AGTR1 is the pharmacological target of angiotensin receptor blockers (ARBs) such as losartan, valsartan, irbesartan, candesartan, olmesartan, and telmisartan, therapies validated in randomized controlled trials led by groups at University College London, Imperial College London, Harvard Medical School, and Stanford School of Medicine. ARBs reduce blood pressure, lower proteinuria in nephropathy, and improve outcomes in heart failure, as shown in multicenter trials overseen by organizations including World Health Organization and National Institute for Health and Care Excellence. Pharmacodynamics include competitive antagonism at the orthosteric angiotensin II binding site and inverse agonism in some compounds, while newer biased ligands and allosteric modulators aim to preferentially engage beta-arrestin pathways—approaches developed in medicinal chemistry programs at Pfizer, AstraZeneca, Novartis, and academic labs at University of Cambridge. Drug interaction and safety profiles have been defined through postmarketing surveillance coordinated with agencies like Food and Drug Administration and European Medicines Agency.

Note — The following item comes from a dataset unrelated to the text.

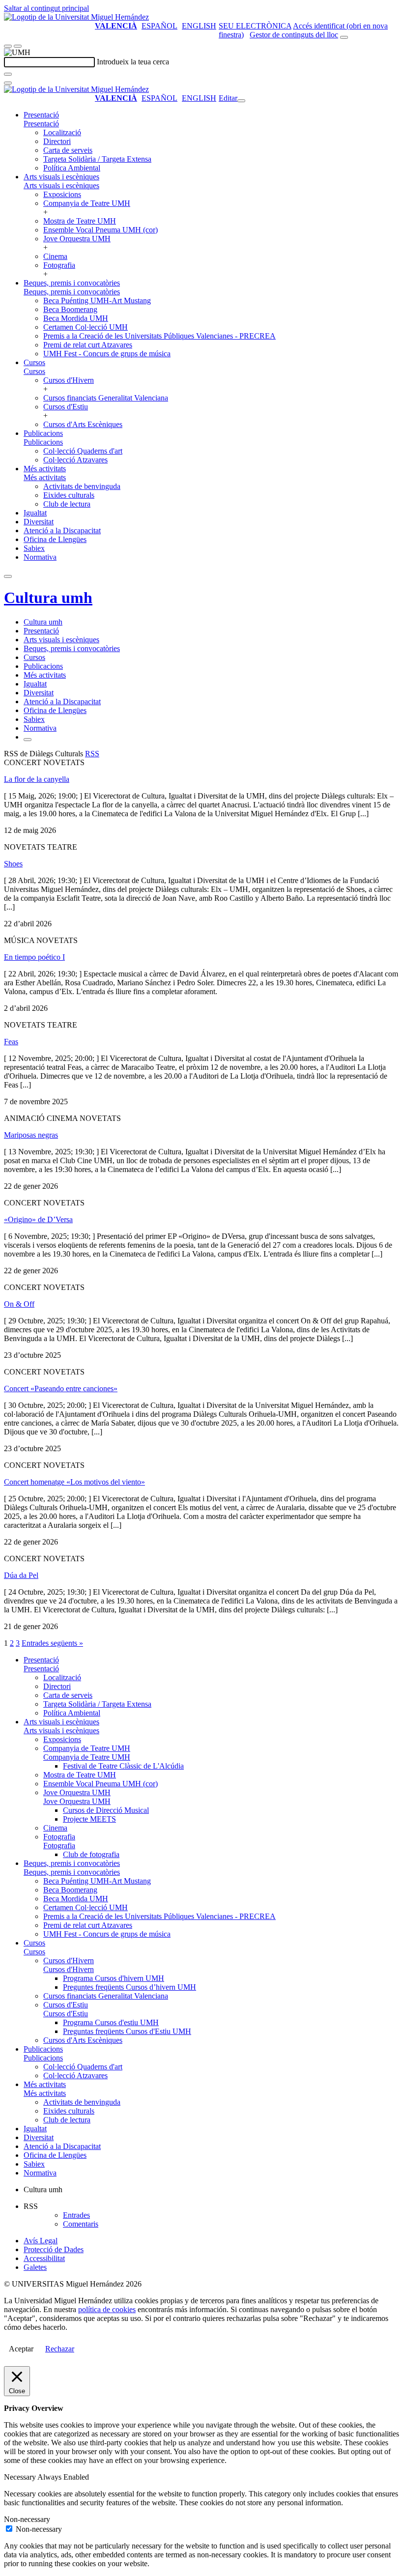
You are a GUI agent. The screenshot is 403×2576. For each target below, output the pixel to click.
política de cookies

Genetic variation and regulation

Polymorphisms in AGTR1, including the A1166C variant and promoter region changes, have been studied for associations with hypertension, stroke, and cardiovascular risk in population cohorts such as the Framingham Heart Study, UK Biobank, and EPIC project. Gene expression of AGTR1 is regulated by transcription factors and epigenetic mechanisms investigated in genetics centers at Broad Institute, Wellcome Sanger Institute, and Cold Spring Harbor Laboratory. Rare mutations and altered AGTR1 signaling are evaluated in familial and precision medicine contexts at institutions like Mayo Clinic and National Institutes of Health Clinical Center. Copy number variation, microRNA targeting, and alternative splicing add regulatory complexity with implications for personalized therapy strategies pursued in translational programs at Massachusetts General Hospital and Dana-Farber Cancer Institute.